> _Task description_
Can you format the lines of these records as a numbered list, leaving out blank lines and the pictures?

> _Dataset records_
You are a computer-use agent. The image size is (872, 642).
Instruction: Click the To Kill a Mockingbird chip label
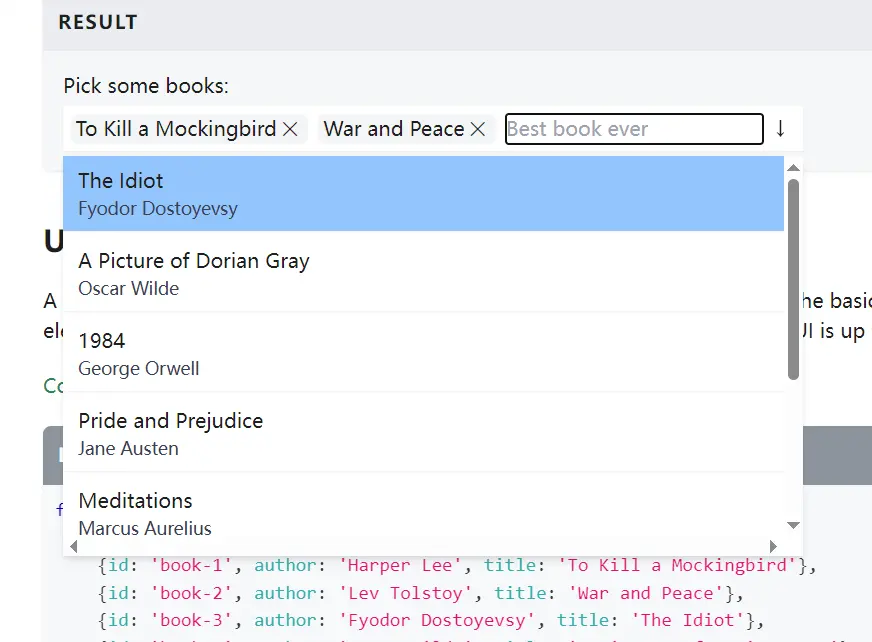click(x=176, y=129)
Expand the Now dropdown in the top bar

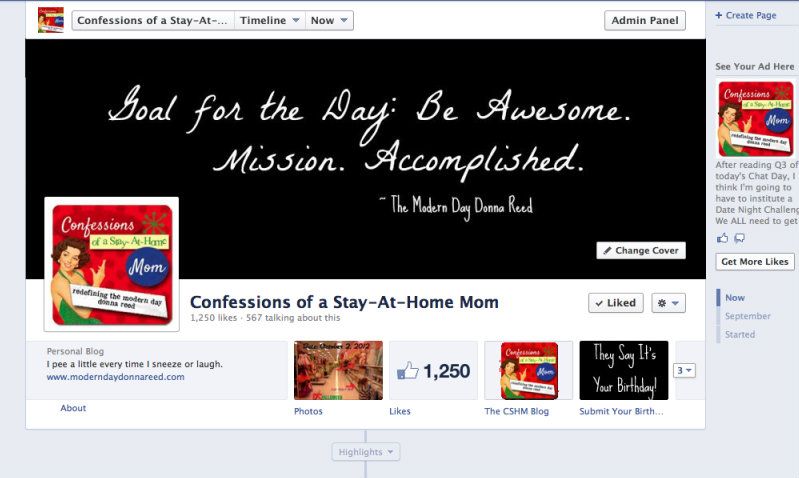(x=329, y=20)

> _Completed task_
1. You are a computer-use agent. The image size is (872, 642).
2. Instruction: Click the To Kill a Mockingbird chip label
3. click(x=176, y=129)
4. Expand the Now dropdown in the top bar
5. (x=329, y=20)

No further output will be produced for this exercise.